**Problem to work on**
Convert every line of the records below into a numbered list, omitting blank lines and leaving the pictures out of the answer.
#### Task data
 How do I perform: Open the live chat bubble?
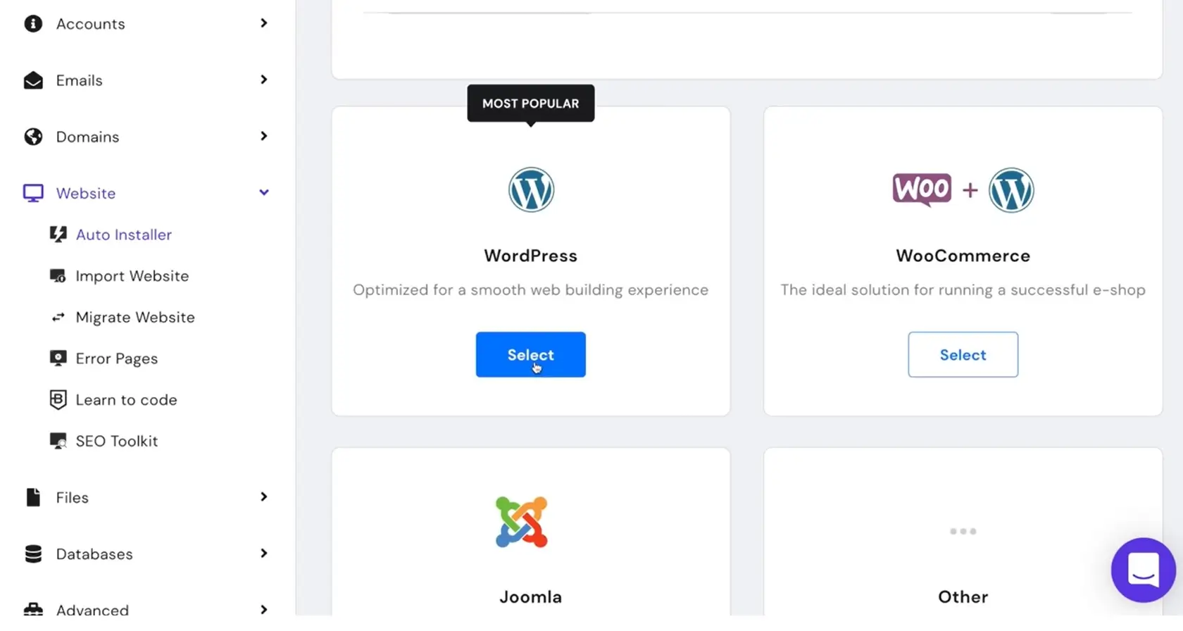tap(1143, 570)
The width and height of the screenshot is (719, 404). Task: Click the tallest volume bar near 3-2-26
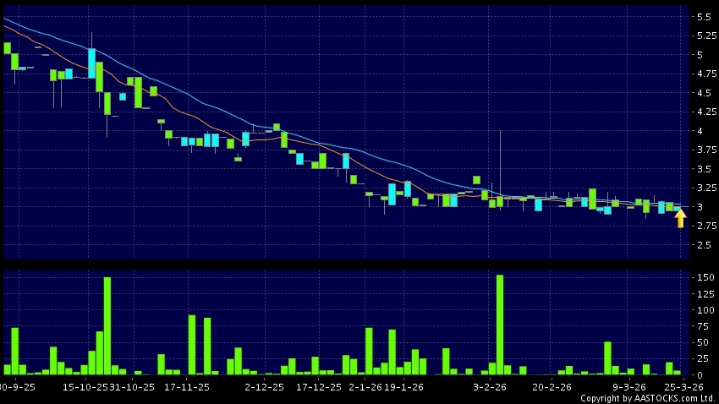[500, 325]
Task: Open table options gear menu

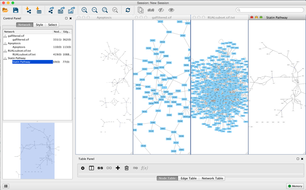Action: [x=83, y=168]
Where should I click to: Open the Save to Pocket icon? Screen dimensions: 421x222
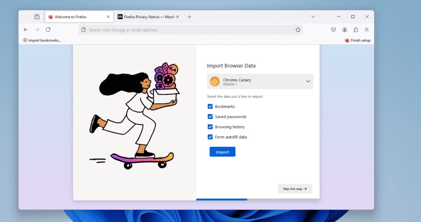pos(334,30)
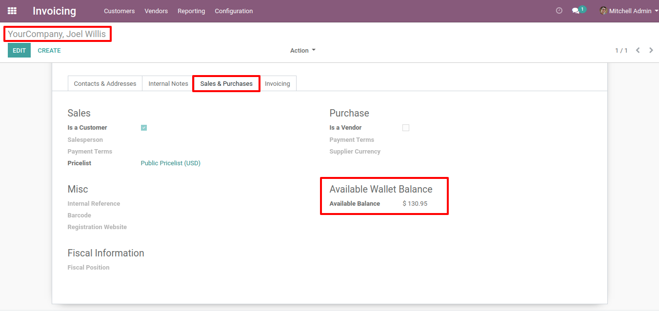This screenshot has height=312, width=659.
Task: Open the Reporting menu
Action: [191, 11]
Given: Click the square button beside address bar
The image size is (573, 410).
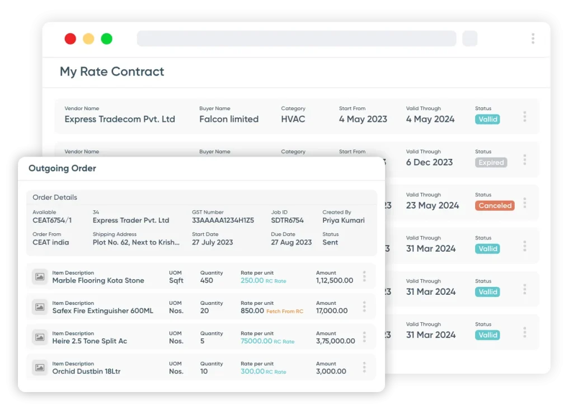Looking at the screenshot, I should point(469,39).
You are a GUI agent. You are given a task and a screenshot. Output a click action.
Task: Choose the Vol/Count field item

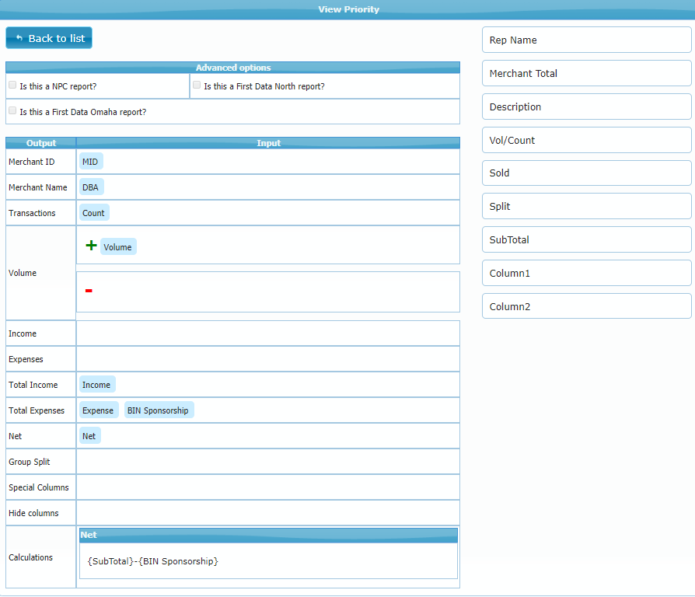(x=586, y=141)
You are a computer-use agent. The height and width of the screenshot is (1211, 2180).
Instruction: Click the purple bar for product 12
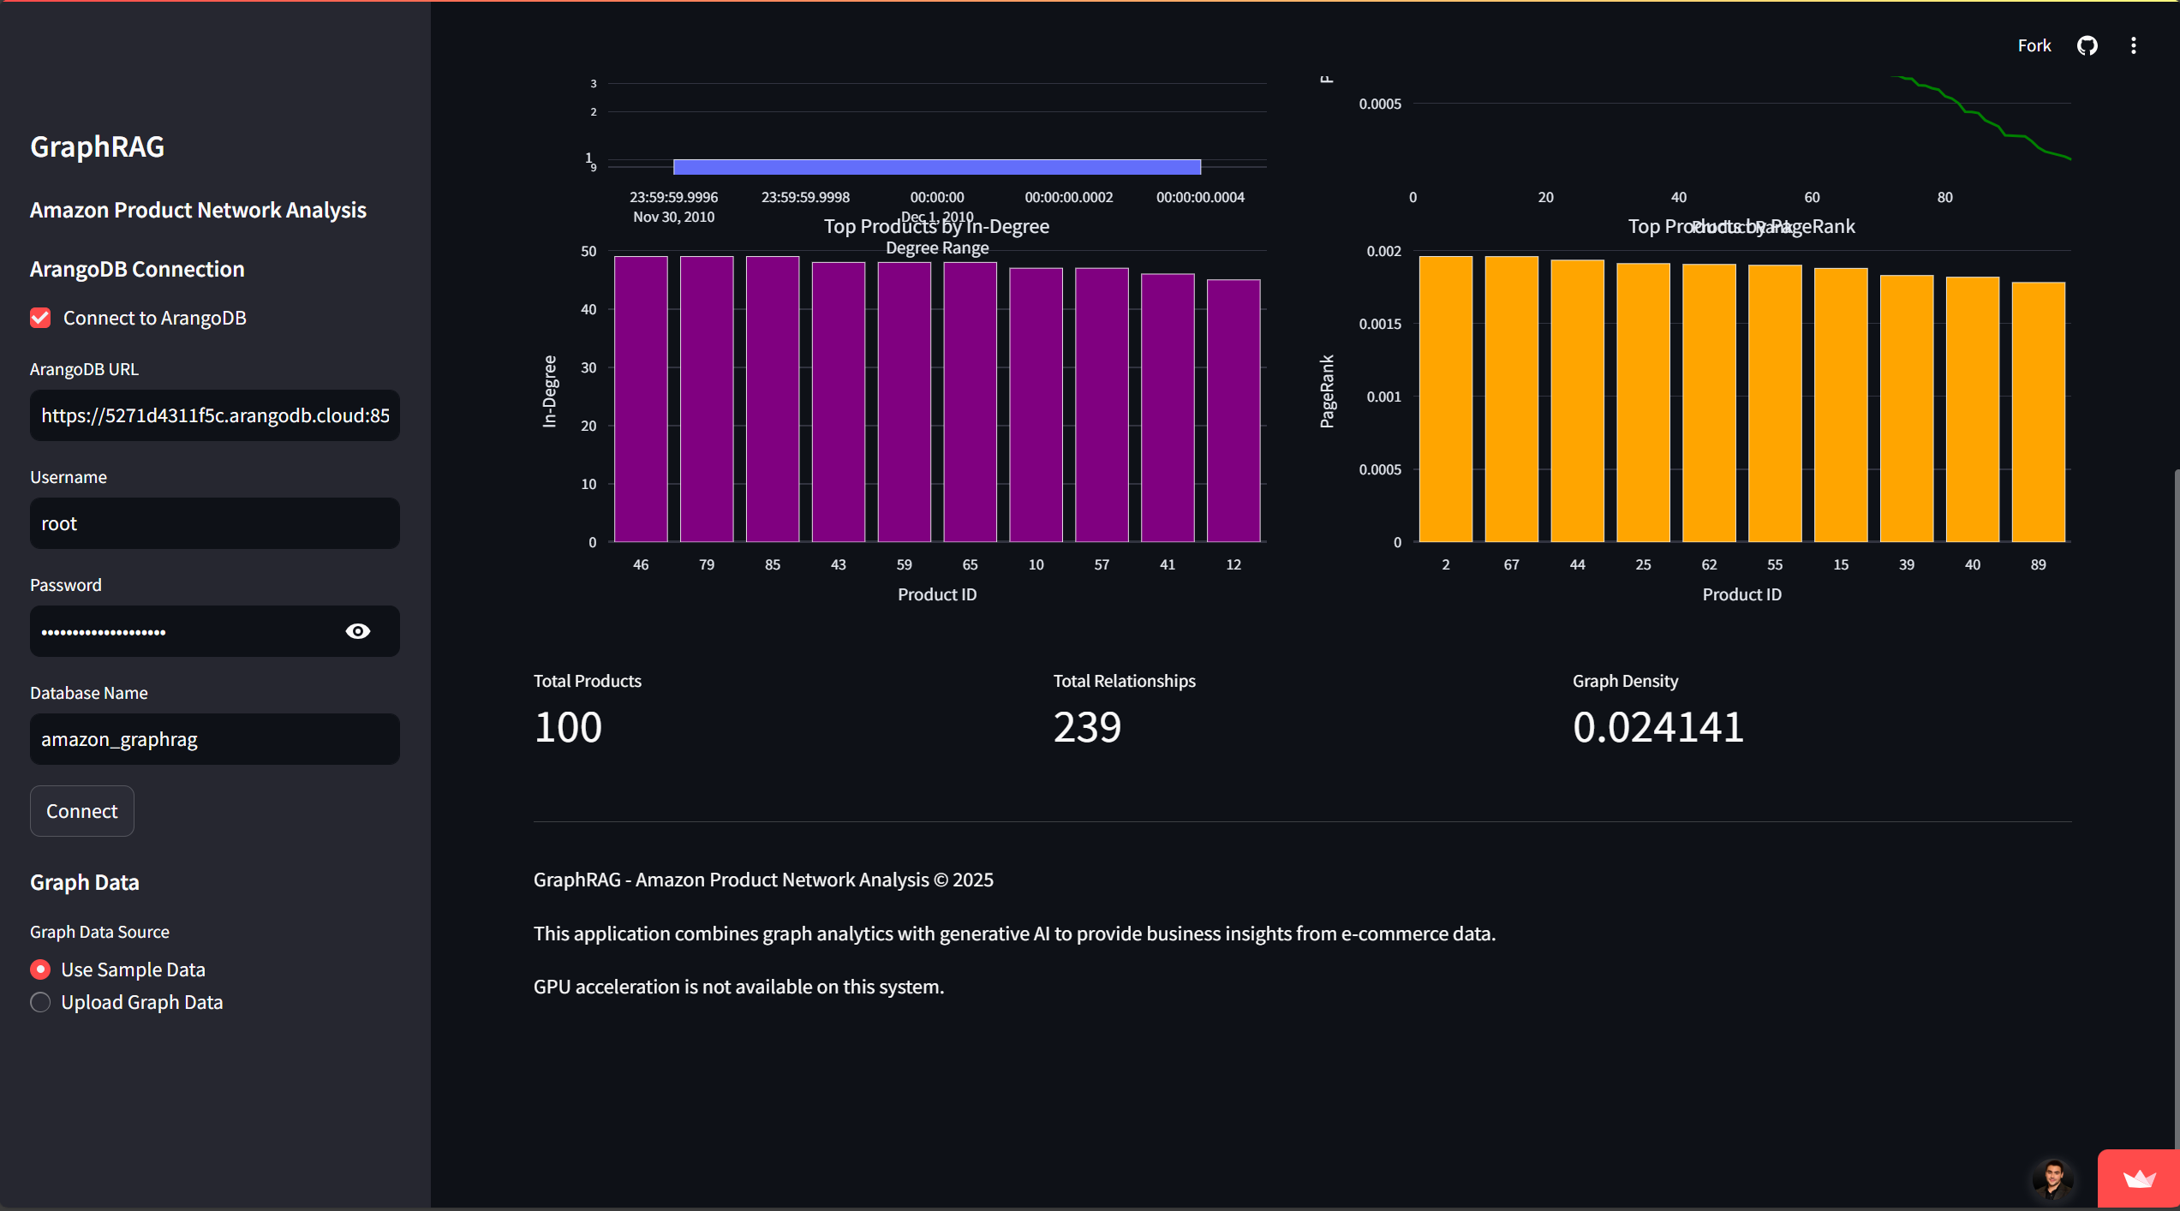point(1233,411)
########
**Task solution**
1.  How do I perform: Open the live chat bubble?
2. tap(1143, 570)
3. The width and height of the screenshot is (719, 404). Task: Click the tallest volume bar near 3-2-26
4. [500, 325]
5. Task: Open table options gear menu
6. Action: [x=83, y=168]
7. Where should I click to: Open the Save to Pocket icon? Screen dimensions: 421x222
8. pos(334,30)
9. This screenshot has height=312, width=659.
10. Task: Open the Reporting menu
11. Action: [191, 11]
12. Given: Click the square button beside address bar
13. The image size is (573, 410).
14. Looking at the screenshot, I should point(469,39).
15. You are a GUI agent. You are given a task and a screenshot. Output a click action.
16. Task: Choose the Vol/Count field item
17. (x=586, y=141)
18. You are a computer-use agent. The height and width of the screenshot is (1211, 2180).
19. Instruction: Click the purple bar for product 12
20. point(1233,411)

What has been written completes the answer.